La Pucelle fit ses dévotions dans les églises. En une de ces églises elle tint un enfant sur les fonts du baptême. On lui demandait souvent, comme à une princesse ou à une sainte femme, d'être marraine d'enfants qu'elle ne connaissait pas et qu'elle ne devait jamais revoir. Elle donnait de préférence aux garçons le nom de Charles, pour l'honneur de son roi, et aux filles son nom de Jeanne. Elle nommait parfois aussi ses filleuls comme les mères voulaient1375.

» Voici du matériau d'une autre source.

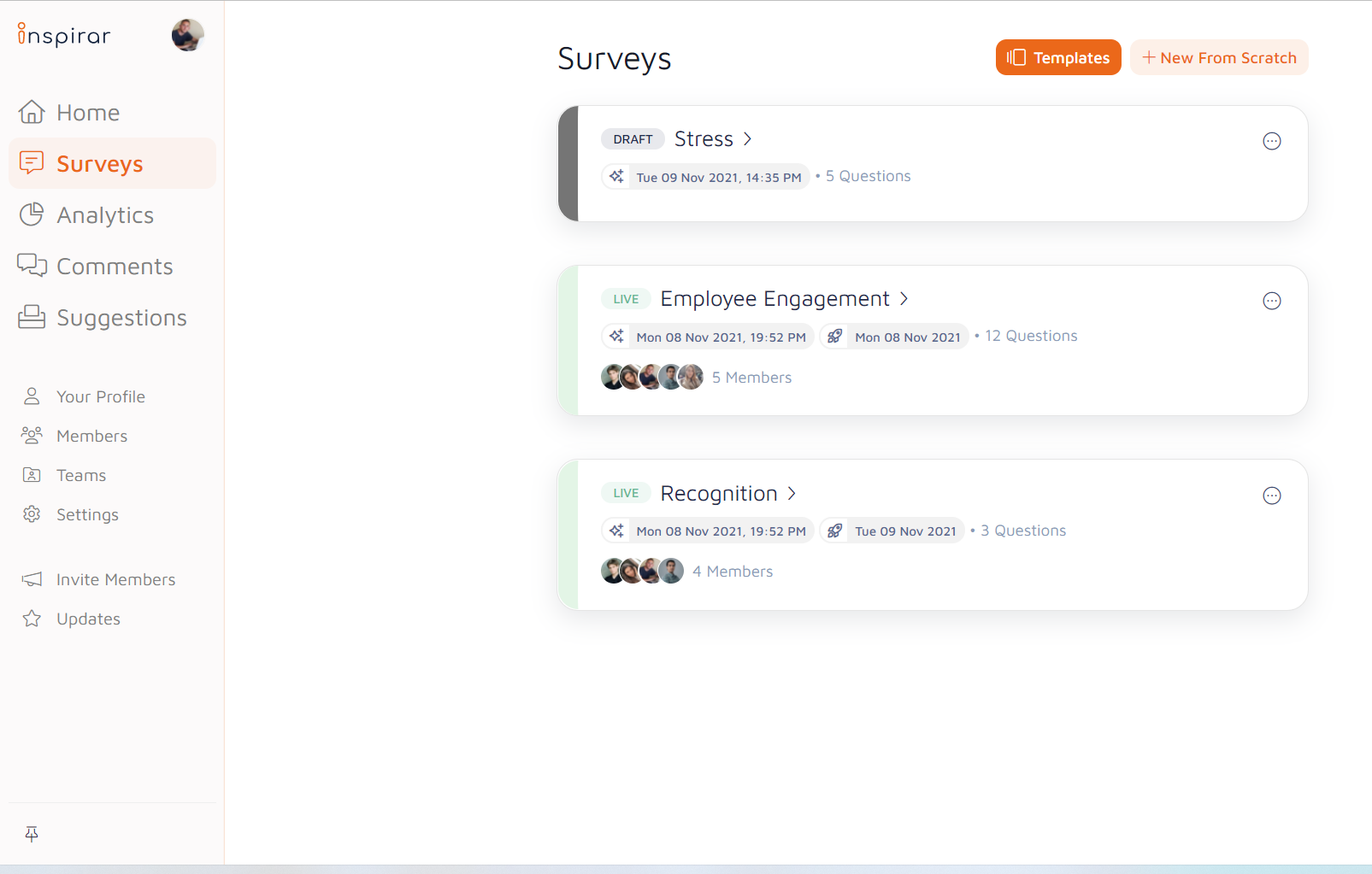Expand the Recognition survey chevron
Image resolution: width=1372 pixels, height=874 pixels.
pos(792,493)
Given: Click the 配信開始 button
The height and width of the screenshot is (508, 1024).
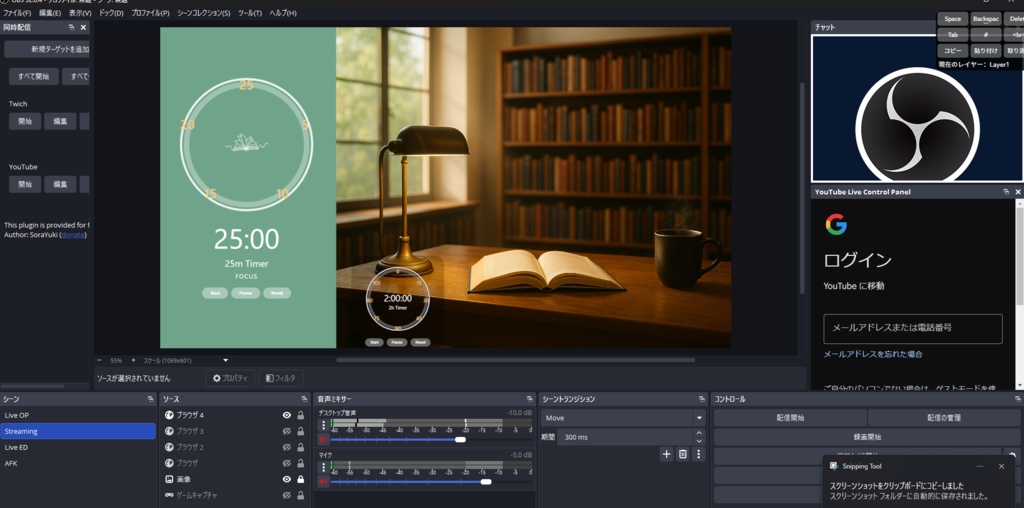Looking at the screenshot, I should click(790, 418).
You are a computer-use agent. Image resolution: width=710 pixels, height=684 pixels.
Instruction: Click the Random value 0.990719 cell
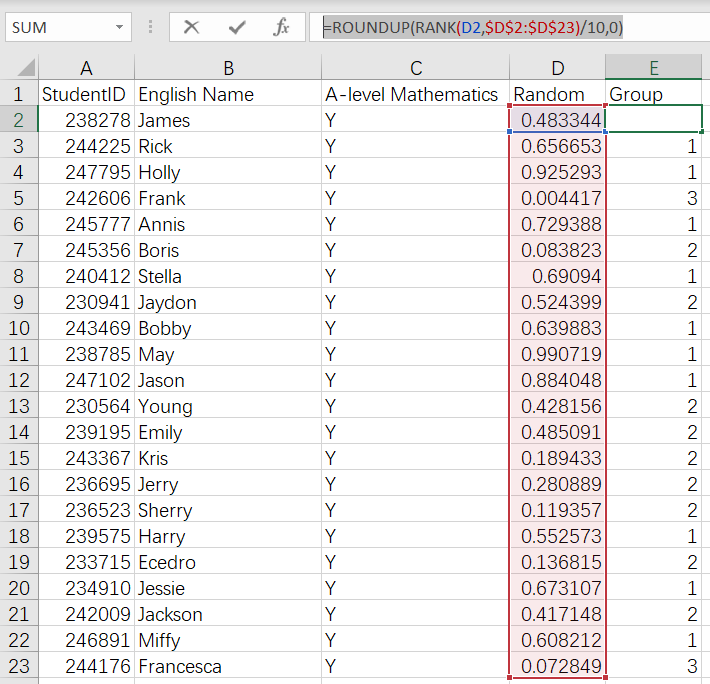(557, 355)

Le lendemain, 11 juillet, l'armée, qui était restée aux champs sous le commandement de messire Ambroise de Loré, traversa la ville. L'entrée des gens d'armes était un fléau aussi redouté des bourgeois que la peste noire1376. Le roi Charles, qui traitait les habitants de Troyes avec d'extrêmes ménagements, prit soin de contenir le fléau. Par son commandement, les hérauts crièrent que nul ne fût si hardi, sous peine de la hart, d'entrer dans les maisons et de rien prendre contre le gré et la volonté de ceux de la ville1377.
CHAPITRE XVIII
LA CAPITULATION DE CHÂLONS ET DE REIMS. – LE SACRE
Au sortir de Troyes, l'armée royale s'engagea dans la Champagne pouilleuse, traversa l'Aube vers Arcis et prit son logis dans Lettrée, à cinq lieues de Châlons. De Lettrée, le roi envoya son héraut Montjoie à ceux de Châlons pour leur demander de le recevoir et de lui rendre pleine obéissance1378.

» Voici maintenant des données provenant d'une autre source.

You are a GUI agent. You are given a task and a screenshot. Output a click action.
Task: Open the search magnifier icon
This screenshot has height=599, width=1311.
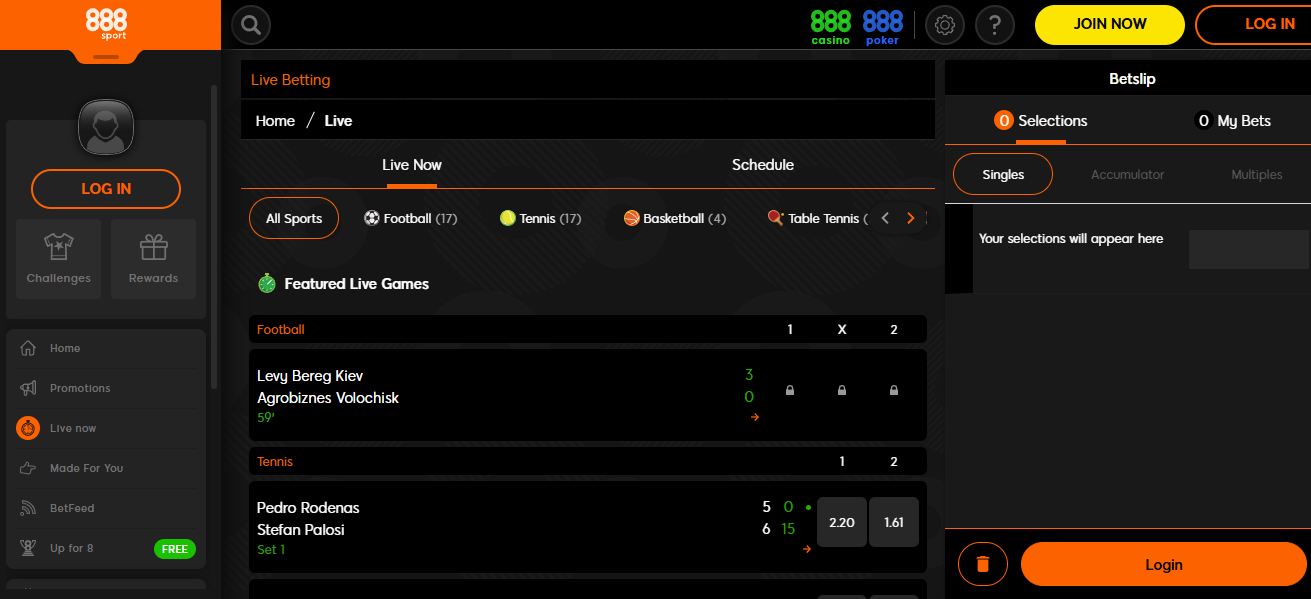pyautogui.click(x=250, y=24)
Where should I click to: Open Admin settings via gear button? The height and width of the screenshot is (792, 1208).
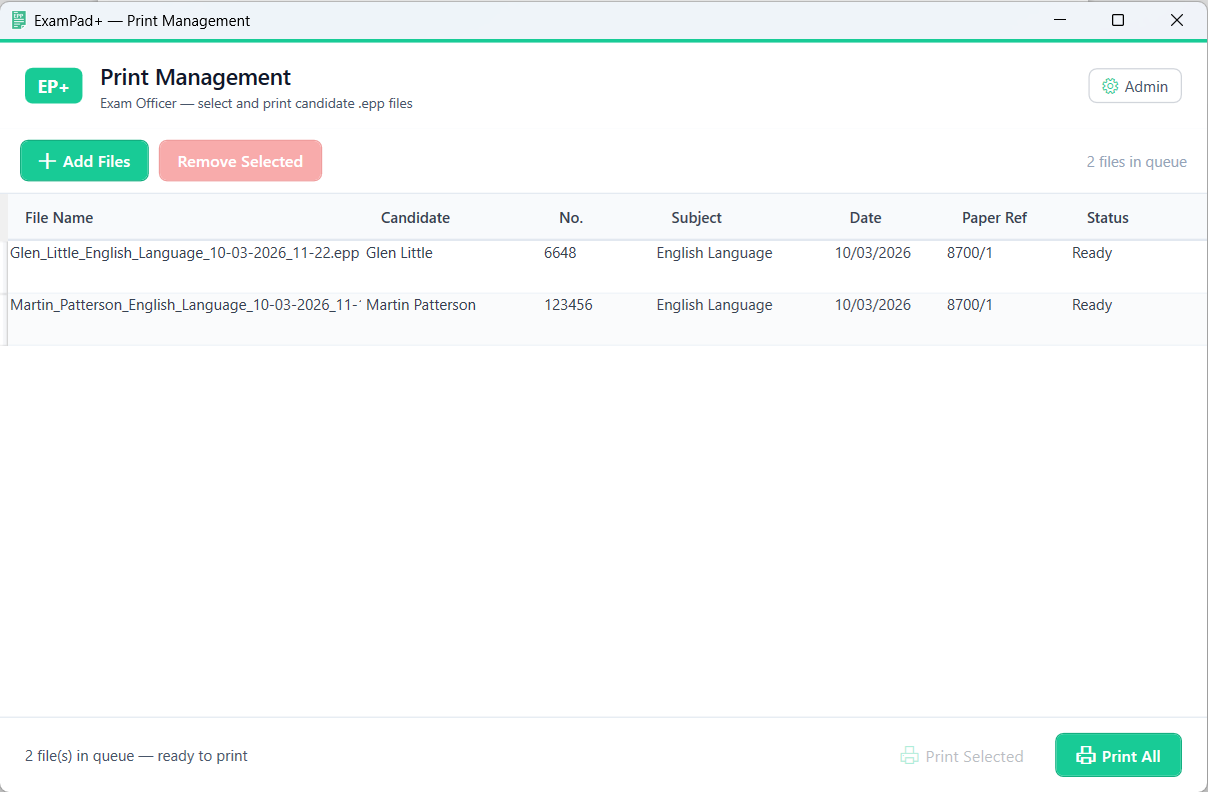pos(1134,86)
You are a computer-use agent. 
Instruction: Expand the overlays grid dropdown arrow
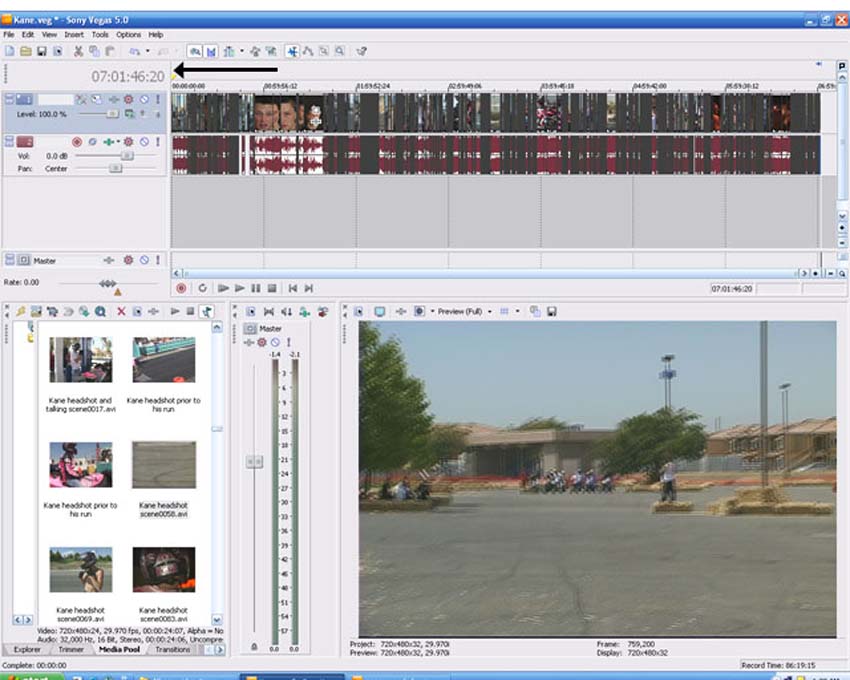point(518,311)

Les villes de Champagne se tenaient comme les doigts de la main. Quand le dauphin était encore à Brinion-l'Archevêque, les habitants de Châlons en avaient été instruits par leurs amis de Troyes. Ceux-ci les avaient même avertis que frère Richard, le prêcheur, leur avait porté une lettre de Jeanne la Pucelle. Sur quoi ceux de Châlons écrivirent aux habitants de Reims:
«Nous avons été fort ébahis du frère Richard. Nous pensions que ce fût un très bon prud'homme. Mais il est devenu sorcier. Nous vous mandons que les habitants de Troyes font forte guerre aux gens du dauphin. Nous avons intention de résister de toute notre puissance à ces ennemis1379.»
Ils ne pensaient pas un mot de ce qu'ils écrivaient et ils savaient que ceux de Reims n'en croyaient rien. Mais il importait de montrer une grande loyauté au duc de Bourgogne avant de recevoir un autre maître.
L'évêque comte de Châlons vint à Lettrée au-devant du roi, et lui remit les clés de la ville. C'était Jean de Montbéliard-Sarrebrück, des sires de Commercy1380.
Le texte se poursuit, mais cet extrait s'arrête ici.